Emperor penguins are carnivorous birds and hunt fish, squid and crustaceans such as shrimp and crabs. The emperor penguin is able to swim through the water using it's wings but emperor penguins are one of the few species of bird that cannot fly. When hunting, emperor penguins are able to remain underwater for nearly 20 minutes and emperor penguins are also able to dive to depths of over 500 meters. The emperor penguin is the only animal that is able to withstand the Antarctic winter on the open ice. The emperor penguins huddle together in enormous groups to keep themselves warm and protected from the bitter winter elements.

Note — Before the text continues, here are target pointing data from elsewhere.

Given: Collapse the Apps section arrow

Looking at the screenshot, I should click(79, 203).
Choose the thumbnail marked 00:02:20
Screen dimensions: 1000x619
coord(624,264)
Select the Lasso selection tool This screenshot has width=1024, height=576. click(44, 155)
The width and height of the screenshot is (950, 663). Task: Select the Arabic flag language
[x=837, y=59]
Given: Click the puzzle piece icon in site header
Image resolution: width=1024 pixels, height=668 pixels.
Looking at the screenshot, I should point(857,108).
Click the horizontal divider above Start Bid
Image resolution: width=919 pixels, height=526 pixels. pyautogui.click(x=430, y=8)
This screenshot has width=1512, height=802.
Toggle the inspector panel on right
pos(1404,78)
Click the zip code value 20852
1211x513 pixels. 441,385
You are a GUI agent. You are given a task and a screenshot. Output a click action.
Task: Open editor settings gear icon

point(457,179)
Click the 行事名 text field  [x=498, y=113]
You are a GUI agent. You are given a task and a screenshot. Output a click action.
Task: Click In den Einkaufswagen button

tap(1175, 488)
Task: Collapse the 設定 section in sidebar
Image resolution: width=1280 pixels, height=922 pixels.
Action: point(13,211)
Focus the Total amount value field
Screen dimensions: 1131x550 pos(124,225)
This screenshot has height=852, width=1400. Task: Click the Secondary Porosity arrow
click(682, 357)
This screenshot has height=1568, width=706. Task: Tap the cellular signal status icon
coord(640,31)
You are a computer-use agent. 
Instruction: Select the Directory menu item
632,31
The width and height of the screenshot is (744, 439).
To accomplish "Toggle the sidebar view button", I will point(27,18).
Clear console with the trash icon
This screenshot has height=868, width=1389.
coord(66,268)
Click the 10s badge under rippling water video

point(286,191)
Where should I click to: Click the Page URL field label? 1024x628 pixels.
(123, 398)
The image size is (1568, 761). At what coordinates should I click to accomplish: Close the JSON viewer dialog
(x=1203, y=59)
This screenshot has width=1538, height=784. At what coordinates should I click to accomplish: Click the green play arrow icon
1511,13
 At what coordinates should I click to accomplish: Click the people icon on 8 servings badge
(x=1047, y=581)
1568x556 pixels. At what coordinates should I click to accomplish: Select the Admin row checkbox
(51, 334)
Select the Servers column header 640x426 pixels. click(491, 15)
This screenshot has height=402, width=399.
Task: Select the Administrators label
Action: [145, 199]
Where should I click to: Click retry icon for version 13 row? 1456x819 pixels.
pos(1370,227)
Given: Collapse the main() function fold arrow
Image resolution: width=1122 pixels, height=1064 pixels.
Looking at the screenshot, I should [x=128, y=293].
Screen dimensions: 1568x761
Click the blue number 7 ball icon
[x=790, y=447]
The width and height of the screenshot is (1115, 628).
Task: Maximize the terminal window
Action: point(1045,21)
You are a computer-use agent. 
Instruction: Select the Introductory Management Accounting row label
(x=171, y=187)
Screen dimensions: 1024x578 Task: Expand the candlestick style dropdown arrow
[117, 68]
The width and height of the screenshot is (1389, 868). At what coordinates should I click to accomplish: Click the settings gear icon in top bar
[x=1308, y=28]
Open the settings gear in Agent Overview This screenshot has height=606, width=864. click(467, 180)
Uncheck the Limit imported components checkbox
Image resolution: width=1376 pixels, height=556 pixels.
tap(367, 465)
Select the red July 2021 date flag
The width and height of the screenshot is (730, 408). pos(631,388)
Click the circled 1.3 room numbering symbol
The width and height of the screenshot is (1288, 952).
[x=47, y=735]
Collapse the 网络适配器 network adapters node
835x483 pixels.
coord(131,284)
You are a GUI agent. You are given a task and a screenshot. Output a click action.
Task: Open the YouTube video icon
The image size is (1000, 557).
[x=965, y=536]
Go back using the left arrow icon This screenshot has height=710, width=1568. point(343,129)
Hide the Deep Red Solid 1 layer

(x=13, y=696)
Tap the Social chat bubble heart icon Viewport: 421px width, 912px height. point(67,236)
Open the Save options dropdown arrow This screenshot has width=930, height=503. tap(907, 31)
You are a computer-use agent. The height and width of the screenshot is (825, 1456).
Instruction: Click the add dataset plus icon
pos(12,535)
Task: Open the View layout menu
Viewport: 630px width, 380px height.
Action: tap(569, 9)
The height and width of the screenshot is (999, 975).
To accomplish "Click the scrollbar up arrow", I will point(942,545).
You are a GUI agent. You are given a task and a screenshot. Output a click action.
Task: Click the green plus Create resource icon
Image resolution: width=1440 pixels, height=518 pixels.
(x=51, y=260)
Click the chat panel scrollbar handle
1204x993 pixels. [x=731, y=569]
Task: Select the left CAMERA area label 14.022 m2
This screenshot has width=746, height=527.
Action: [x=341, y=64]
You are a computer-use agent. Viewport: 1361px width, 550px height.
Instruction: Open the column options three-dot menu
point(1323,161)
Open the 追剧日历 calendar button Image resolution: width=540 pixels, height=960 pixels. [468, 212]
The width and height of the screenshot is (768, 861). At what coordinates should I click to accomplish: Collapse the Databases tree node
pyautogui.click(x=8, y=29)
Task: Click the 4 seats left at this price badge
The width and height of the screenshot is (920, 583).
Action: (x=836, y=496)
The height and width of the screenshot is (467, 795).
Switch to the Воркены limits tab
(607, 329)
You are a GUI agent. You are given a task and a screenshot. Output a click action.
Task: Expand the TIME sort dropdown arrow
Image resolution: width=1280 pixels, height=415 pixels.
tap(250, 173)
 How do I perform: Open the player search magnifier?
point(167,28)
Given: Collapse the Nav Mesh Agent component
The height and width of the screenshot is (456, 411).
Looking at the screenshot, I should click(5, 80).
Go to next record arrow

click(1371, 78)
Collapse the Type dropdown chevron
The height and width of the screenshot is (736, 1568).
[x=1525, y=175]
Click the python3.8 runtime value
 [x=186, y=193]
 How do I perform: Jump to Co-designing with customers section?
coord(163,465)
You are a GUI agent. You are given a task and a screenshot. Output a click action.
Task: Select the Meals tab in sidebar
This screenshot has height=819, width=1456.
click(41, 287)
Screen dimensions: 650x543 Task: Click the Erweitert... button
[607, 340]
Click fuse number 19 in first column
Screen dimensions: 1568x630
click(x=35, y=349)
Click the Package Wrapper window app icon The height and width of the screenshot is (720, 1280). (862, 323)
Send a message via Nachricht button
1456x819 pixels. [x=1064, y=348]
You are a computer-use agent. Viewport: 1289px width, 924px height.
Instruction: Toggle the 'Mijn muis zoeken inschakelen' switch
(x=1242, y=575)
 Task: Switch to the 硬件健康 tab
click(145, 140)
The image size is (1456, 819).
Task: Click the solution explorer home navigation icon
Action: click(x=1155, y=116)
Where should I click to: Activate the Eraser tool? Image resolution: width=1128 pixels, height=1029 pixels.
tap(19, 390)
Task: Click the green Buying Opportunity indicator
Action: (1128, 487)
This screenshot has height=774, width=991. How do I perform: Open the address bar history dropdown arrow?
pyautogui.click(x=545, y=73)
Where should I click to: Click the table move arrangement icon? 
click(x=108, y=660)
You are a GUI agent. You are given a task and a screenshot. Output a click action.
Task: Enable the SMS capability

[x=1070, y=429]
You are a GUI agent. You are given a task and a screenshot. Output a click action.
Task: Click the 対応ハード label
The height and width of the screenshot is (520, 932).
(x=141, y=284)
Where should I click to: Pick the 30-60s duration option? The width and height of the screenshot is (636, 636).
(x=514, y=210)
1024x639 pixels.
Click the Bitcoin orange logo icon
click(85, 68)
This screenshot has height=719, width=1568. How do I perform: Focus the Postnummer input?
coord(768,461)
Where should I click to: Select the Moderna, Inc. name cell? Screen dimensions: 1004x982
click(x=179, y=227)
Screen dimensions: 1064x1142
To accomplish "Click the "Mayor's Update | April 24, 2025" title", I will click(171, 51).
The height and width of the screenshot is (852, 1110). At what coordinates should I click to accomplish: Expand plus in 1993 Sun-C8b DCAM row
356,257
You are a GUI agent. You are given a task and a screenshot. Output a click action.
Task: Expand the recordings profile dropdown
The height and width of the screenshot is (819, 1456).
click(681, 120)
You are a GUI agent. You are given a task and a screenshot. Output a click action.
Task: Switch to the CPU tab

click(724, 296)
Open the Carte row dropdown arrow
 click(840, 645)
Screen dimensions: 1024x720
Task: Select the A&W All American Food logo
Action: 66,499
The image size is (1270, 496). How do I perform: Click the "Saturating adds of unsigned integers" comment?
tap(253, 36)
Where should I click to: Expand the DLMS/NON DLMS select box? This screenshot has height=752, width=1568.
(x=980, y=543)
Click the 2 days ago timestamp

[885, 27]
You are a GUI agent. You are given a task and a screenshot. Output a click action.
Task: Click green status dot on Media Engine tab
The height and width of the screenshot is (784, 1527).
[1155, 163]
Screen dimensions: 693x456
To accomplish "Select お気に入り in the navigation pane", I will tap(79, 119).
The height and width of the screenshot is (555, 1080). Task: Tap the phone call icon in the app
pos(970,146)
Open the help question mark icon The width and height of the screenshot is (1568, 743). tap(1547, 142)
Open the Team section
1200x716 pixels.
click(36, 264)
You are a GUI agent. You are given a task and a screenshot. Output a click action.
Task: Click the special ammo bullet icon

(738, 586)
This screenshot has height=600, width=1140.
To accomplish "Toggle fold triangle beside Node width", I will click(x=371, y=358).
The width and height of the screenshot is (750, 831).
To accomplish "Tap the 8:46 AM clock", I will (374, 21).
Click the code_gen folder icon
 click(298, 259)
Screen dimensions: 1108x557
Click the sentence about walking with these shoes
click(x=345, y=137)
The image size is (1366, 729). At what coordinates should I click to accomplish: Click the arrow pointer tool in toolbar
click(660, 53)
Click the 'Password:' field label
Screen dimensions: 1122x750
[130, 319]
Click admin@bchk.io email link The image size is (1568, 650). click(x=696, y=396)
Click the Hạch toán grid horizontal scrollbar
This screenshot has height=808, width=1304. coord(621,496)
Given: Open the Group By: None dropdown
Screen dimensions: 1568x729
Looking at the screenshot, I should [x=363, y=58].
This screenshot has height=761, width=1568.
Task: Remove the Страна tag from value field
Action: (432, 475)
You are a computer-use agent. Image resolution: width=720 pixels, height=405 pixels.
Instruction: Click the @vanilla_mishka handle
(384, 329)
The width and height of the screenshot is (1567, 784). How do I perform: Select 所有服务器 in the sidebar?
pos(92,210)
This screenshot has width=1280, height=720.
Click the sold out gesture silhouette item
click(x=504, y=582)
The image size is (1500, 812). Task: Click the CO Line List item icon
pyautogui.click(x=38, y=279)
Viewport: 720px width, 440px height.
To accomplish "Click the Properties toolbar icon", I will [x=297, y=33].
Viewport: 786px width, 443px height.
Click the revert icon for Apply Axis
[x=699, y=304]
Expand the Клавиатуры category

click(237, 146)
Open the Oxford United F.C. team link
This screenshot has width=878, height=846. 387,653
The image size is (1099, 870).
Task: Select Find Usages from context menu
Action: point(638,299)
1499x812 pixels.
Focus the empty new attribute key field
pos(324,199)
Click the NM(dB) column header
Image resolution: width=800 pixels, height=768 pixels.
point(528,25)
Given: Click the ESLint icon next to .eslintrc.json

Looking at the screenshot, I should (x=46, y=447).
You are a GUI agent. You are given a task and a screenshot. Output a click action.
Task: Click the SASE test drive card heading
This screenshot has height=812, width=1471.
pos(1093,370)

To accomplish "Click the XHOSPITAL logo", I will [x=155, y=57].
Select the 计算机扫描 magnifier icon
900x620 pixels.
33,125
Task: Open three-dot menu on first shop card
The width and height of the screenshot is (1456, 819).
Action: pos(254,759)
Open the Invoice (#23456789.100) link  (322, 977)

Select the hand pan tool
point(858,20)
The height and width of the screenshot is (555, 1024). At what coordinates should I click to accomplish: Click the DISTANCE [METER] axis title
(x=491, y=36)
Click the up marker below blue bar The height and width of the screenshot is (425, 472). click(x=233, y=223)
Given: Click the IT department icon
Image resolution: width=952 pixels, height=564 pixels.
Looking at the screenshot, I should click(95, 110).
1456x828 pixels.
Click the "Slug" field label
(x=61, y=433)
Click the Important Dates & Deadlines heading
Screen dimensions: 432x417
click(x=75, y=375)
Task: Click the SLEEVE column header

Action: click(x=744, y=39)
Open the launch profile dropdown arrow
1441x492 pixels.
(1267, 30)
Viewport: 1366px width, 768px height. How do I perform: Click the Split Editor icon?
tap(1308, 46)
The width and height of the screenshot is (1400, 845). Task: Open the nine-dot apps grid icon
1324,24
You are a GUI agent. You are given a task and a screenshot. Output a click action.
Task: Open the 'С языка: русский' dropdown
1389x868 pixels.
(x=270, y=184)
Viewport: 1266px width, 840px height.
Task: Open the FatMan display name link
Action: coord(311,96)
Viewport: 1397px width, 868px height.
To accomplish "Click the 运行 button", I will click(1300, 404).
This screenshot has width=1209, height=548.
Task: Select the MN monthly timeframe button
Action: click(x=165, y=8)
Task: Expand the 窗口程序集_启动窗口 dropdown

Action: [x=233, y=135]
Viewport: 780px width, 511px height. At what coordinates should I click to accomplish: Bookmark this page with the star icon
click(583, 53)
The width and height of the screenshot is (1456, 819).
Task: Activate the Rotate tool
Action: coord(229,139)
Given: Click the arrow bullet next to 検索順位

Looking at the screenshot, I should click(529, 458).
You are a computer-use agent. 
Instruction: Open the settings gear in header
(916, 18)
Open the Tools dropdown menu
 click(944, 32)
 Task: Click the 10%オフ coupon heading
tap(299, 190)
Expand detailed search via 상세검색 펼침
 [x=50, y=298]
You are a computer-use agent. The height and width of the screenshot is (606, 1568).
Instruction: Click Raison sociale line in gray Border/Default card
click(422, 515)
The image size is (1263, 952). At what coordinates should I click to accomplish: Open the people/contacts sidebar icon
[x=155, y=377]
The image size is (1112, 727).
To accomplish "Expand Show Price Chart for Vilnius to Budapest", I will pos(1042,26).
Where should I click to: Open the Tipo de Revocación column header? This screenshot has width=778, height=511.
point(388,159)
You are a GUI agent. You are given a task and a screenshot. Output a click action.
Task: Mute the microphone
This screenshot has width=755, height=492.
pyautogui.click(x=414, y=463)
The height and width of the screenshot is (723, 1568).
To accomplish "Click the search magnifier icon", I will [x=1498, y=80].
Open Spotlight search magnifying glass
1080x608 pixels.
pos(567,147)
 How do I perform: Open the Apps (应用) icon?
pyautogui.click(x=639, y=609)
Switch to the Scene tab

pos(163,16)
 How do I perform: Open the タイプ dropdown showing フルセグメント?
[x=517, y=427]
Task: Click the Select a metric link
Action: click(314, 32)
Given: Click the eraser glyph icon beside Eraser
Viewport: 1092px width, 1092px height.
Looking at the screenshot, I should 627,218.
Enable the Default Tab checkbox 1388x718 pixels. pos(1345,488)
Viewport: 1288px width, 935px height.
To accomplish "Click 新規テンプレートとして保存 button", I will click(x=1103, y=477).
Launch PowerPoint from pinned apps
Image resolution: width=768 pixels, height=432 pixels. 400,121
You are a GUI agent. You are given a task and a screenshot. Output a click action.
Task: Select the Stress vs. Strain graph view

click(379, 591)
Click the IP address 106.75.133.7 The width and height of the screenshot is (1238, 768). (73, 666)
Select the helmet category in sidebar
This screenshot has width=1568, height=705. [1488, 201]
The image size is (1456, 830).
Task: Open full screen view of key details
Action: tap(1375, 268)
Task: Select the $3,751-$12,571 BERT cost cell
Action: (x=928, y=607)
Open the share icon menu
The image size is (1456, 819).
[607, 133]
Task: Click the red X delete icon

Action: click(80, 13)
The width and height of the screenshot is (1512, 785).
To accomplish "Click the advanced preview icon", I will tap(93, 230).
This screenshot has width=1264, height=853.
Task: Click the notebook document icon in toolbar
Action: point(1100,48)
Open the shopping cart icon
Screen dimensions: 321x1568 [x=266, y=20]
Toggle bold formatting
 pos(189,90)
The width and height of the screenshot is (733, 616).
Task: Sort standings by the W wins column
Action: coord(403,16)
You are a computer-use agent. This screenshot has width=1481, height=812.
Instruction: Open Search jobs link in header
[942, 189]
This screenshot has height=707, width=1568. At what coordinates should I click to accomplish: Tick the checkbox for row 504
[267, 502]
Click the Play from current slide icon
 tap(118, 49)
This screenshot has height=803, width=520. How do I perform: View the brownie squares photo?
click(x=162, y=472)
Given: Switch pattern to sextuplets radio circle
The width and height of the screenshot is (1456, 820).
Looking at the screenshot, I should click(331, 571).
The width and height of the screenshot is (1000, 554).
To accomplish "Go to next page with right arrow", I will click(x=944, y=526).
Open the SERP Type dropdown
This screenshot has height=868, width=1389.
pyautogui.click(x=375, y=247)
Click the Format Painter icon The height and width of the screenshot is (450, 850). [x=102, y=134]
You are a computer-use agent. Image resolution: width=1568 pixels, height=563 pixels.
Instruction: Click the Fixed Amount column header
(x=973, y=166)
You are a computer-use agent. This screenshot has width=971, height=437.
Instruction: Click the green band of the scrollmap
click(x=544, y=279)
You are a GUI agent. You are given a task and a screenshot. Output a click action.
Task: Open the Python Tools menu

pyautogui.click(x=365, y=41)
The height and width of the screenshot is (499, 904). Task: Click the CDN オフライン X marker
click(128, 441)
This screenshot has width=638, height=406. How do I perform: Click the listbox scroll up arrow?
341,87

Every year, the adult emperor penguins make the same journey across the ice to get to their breeding grounds. Emperor penguins walk between 50 km and 120 km to get to their breeding grounds where the emperor penguin numbers are often in the thousands. Unlike the breeding of most bird species which occurs in the spring, the emperor penguin breeds in the winter. The female emperor penguin lays a single egg which is transferred to a pouch above the male emperor penguin's feet. The female penguins then leave and head for the open ocean in search of food, leaving the male emperor penguins to brace the bitter winter and incubate their eggs. The baby emperor penguins hatch after about 2 months, with the female emperor penguins having returned with food for the chicks.
The emperor penguin chicks are nurtured by the mother emperor penguins in their brood pouches for about 2 months when the emperor penguin chicks are stronger. It is essential for the survival of the emperor penguin chicks that they are born when they are, so that they are strong enough to cope with the water when the ice melts in the summer. Emperor penguins typically live for around 20 years but some individuals have been known to be more than 50 years old.